For what it's worth, I am the author of a decentralized messaging app myself , and have spent a lot of time thinking about stuff like this, and eventually reached this unfortunate conclusion and decided to leave the project at the prototype stage.
For example, paraphrasing quite a lot - uniqueness of names requires ordering; ordering probably requires consensus; consensus has a Sybil problem for which some kind of countermeasure is needed. So a namespacing problem that seems simple, and is simple in a centralised/trusted context, may only be practical to solve with a blockchain-like structure with a computationally-heavy proof-of-work in a distributed trust architecture. Even that may still be vulnerable to attacks from someone who can outcompute the rest of the network: and a Nation State Adversary (as a friend snarkily puts it) may actually have enough budget to try that. There may be another way, but maybe not another way that satisfies all the security requirements or that would survive an attack. And there are still other niches you need to worry about, like homoglyph attacks.

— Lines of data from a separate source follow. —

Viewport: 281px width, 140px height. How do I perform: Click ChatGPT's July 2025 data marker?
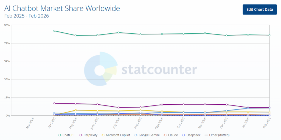(119, 32)
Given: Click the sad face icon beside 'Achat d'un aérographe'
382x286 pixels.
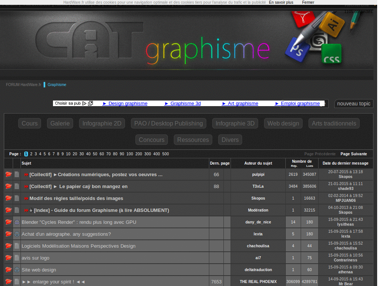Looking at the screenshot, I should coord(17,234).
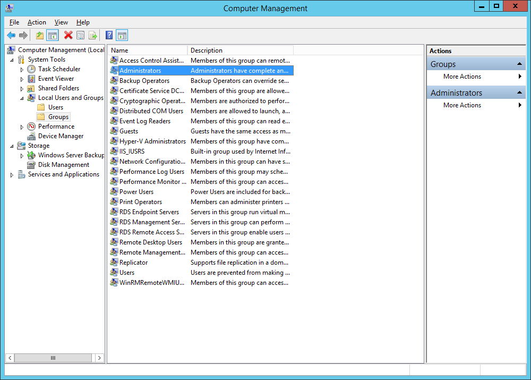Open Properties via the toolbar icon

(80, 36)
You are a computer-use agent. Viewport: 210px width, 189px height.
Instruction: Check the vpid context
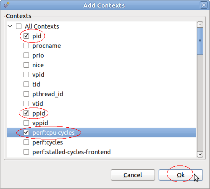26,75
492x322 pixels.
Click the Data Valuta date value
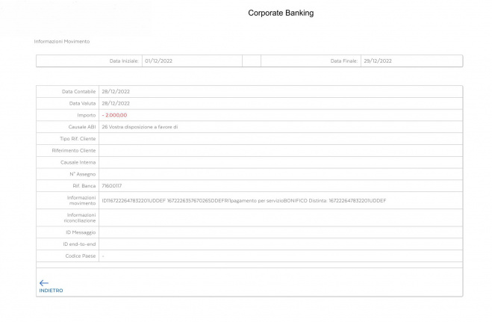[x=116, y=103]
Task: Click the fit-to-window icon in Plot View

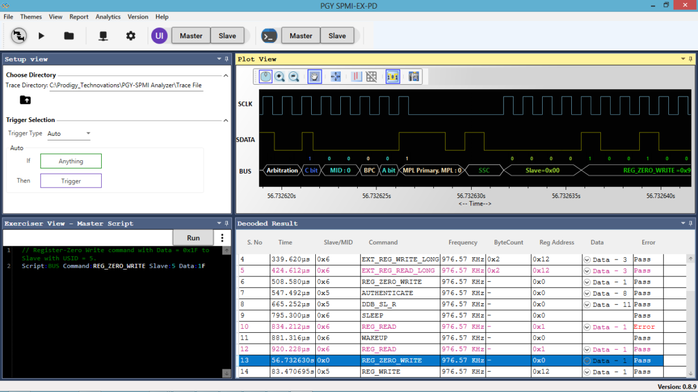Action: tap(336, 76)
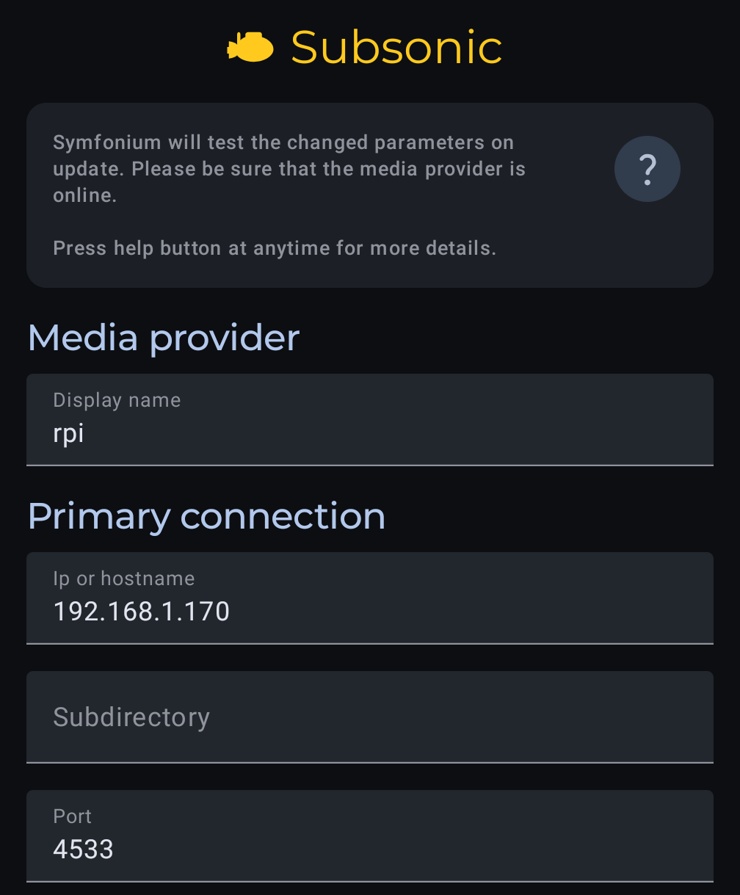The width and height of the screenshot is (740, 895).
Task: Click into the Port input field
Action: pyautogui.click(x=370, y=836)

That's a long way to go just to make sure that there aren't two ~bobs! So you end up thinking, maybe it's better to find another way that ~alice knows she's talking to the right ~bob? Then you have rephrased your security problem as more of a UX problem: how do I try to avoid impersonation? - which is perhaps more practical to solve another way. [Edit: Also, now your users won't have to fight over who gets to take ~bob first. This may or may not be an advantage, depending on how you feel about username exclusivity.]
It's going to require a lot of hard work to solve this type of problem comprehensively; in the meantime, Signal does more or less the best we can do practically right now, and there's a lot of value in a practical solution that's best-in-class, works and millions of people can just pick up and use now.
Toc's original goal was to be a decentralized messaging app that makes no compromises in terms of UX compared to a centralized messaging app. Toc managed to tackle decentralized cross platform sync, but to this day I still have no idea how to approach automatic contact discovery and robust offline messaging.
To a point, so is offline messaging. Distributed datastores in general do that kind of thing - there are old implementations over Freenet in particular, and GNUnet as well and other things I think. The robust part is harder: if the client is offline, where's the disk space coming from? Volunteers' (nodes') cache? That needs to be opaque, and so do lookups. What's to stop spammers flooding the network? (Spam, and denial-of-service in general, is a Hard problem to deal with in general even in distributed systems.)
They're not among the hardest problems. Pseudonymity is a huge challenge as the latency gets lower against traffic correlation attacks, and a secure messenger is most definitely up against the kind of threat model that can and will try to pull those off in the wild. Perhaps mixing high and low-latency traffic may help, although it's going to need to be very carefully analysed how much (I believe I2P's design can do that, although I'm not sure if jrand0m ever implemented it in the router).
Thank you for all the interesting ideas and resources though! They'll definitely come in handy when I eventually revisit this space when I have more time later on.
Rogaway mentions it, in some detail, in his recent paper:
As I mentioned in a previous thread, my idealized program is Signal+Ricochet.im+Burner-like resettable identity endpoints across desktop and mobile.
AFAIK both offers p2p communication and discovery. I don't think that they are entirely tor compatible though, maybe if you only use the chat part.
> Tor Messenger builds on the networks you are familiar with, so that you can continue communicating in a way your contacts are willing and able to do. This has traditionally been in a client-server model, meaning that your metadata (specifically the relationships between contacts) can be logged by the server. However, your route to the server will be hidden because you are communicating over Tor.
That is essentially what happens with Signal and every other service as well.
No metadata, truly anonymous communication between trusted parties is an unsolved research problem.
But as others have mentioned, many problems become really difficult in a decentralized application, most importantly offline messaging.